In the Western Han dynasty, elaborate and lavish burials were common practice; it was believed that another world, or afterlife, existed for the dead, and they needed food and accommodation just like the living. Therefore, these necessities in life should be brought into the grave for use in the afterlife. The coffin contained over 150 types of food and drink in total, including grains, vegetables, meats, pastries, and wine. The importance of filial piety during that time also resulted in a lavish burial with many artifacts. More than 1,400 precious artifacts were found with Xin Zhui's body including a wardrobe containing 100 silk garments, 182 pieces of expensive lacquerware, makeup and toiletries, ornate burial banners, medicinal products, and 162 carved wooden figurines representing servants and musicians.

=== Fluid ===
The fluid present in the coffin allowed Xin Zhui's body to remain in such well-preserved condition. The mysterious liquid she was soaked in was acidic, which may have worked to preserve the body by preventing bacteria from growing. Tests revealed it to also contain salt and magnesium. Many scientists believe that the fluid stemmed from the body, rather than liquid poured into the coffin. When the autopsy on Xin Zhui's remains was done, contact with the fluid caused a rash on the hands of the scientists conducting it. The rash persisted on their skin for three months.

===Preservation===
Scientists believe that three major factors helped preserve her body. First was the careful preparation of the body for burial, which slowed the early stage of decomposition. Second, the body was placed in an airtight set of coffins. Lastly, the burial chamber was positioned deep underground, surrounded by charcoal and white clay. Water and air did not leak in and the temperature stayed constantly cool. However, scientists do not know for certain what combination of factors helped preserve Xin Zhui's corpse, or why almost the same conditions failed to preserve other bodies.
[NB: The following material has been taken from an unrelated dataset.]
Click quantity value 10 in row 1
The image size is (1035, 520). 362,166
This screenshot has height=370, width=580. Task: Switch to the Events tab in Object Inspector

Other "Mawangdui-Type" cadavers in similar conditions have been found in China. Two from the same time period as Xin Zhui; they belong to a male official named Sui Xiaoyuan found in Jingzhou and a noblewoman named Ling Huiping found in Lianyungang. No consistent pattern explained why their bodies were preserved. All three had coffins containing liquid. However, Lady Dai's was acidic, whereas others' were alkaline, which would have aided bacterial growth. The tombs were also dug to different depths, from 5 metres (16 feet) to 16 metres (52 feet) and contained differing amounts of charcoal and white clay. In addition, similar airtight and watertight coffins failed to keep other cadavers from decomposing into skeletons or dust.

The body of Wu Rui, who was King of Changsha in the time of Xin Zhui's youth, was reported to be in a perfect condition when it was dug out four centuries later. According to legend, a man who took part in the grave robbery on the orders of Sun Quan later remarked to an officer that the latter closely resembled Wu Rui in appearance, but a bit shorter. The astonished officer then confirmed that he was indeed a descendant of the Changsha royal family.

==Significance==
Besides having some of the best preserved human remains ever discovered in China, the contents of Xin Zhui's tomb revealed much information about life in the Han dynasty that was previously unknown. The discovery continues to advance the fields of archaeology and science in the 21st century, particularly in the area of preservation of ancient human remains. Scientists in 2003 developed a "secret compound" that was injected into Xin Zhui's still existing blood vessels to assure her preservation.

Her funerary banner had Han dynasty religious art motifs on it. The woman on the top is possibly Xin Zhui herself drawn in imitation of Nüwa or the snake-like spirits next to her who could have been inspired by Nüwa, in the process of becoming a xian.